═══ Materials provided ═══

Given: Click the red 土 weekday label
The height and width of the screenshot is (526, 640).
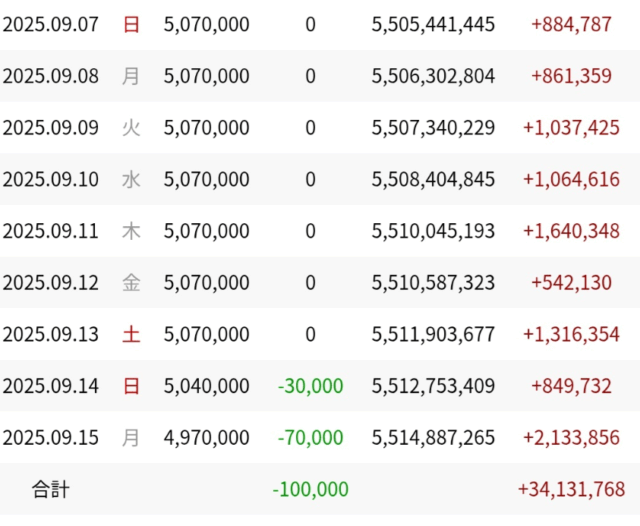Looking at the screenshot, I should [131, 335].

═══
═══ Materials provided ═══

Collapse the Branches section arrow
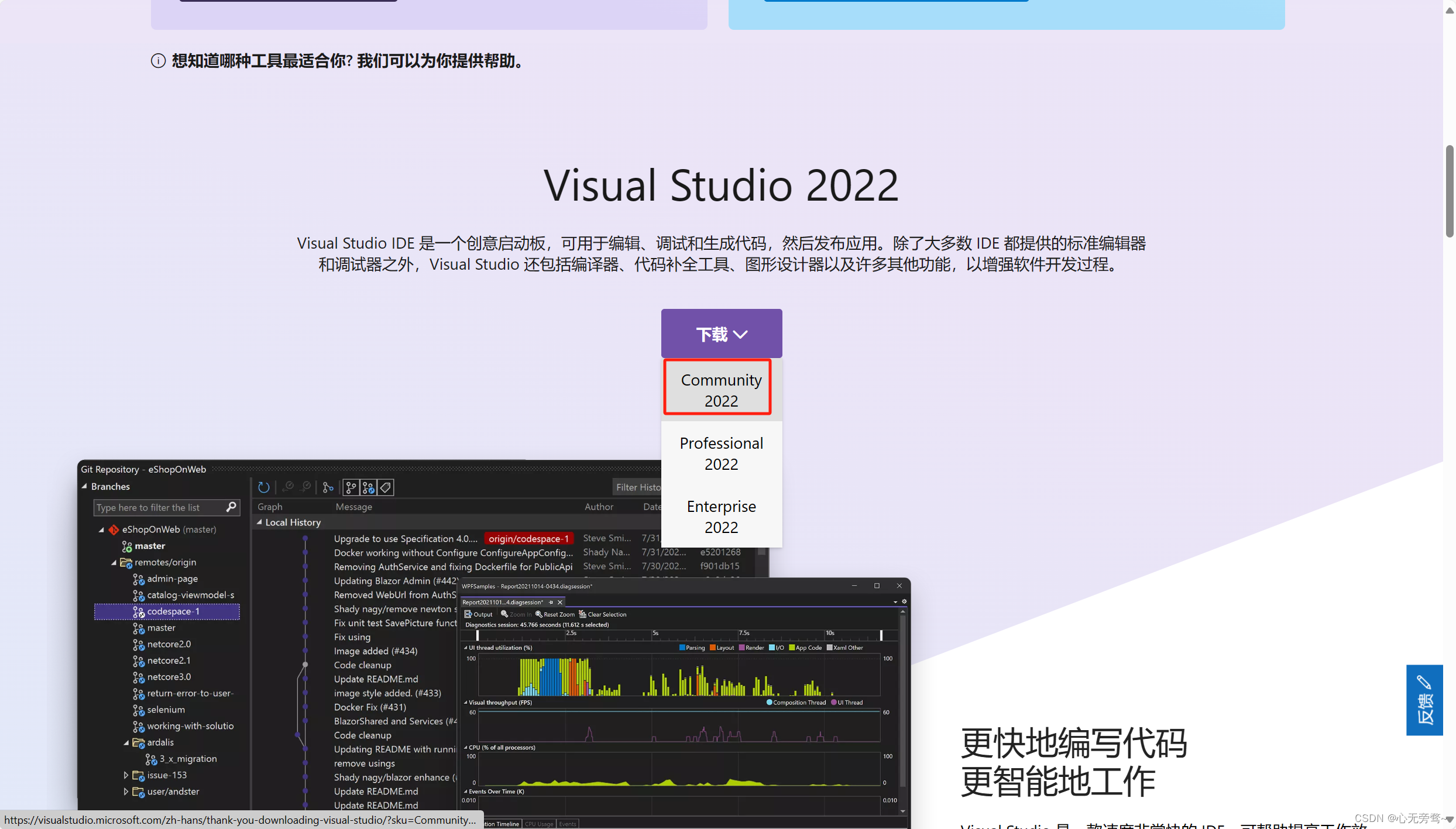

═══
═══ Materials provided ═══

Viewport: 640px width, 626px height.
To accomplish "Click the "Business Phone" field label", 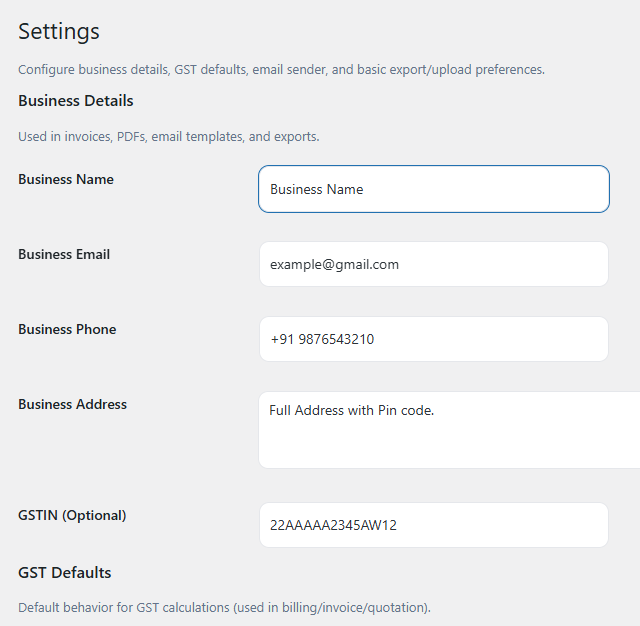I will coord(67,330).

═══

**Instructions to follow**: Arrange the lines of the records from the line with "Given: Click the red 土 weekday label" up to and including the line with "Looking at the" as a JSON list of strings, one string per line, skipping blank lines. Leave the pictures out of the answer.

**Written reply**:
[
  "Given: Click the red 土 weekday label",
  "The height and width of the screenshot is (526, 640).",
  "Looking at the screenshot, I should [131, 335]."
]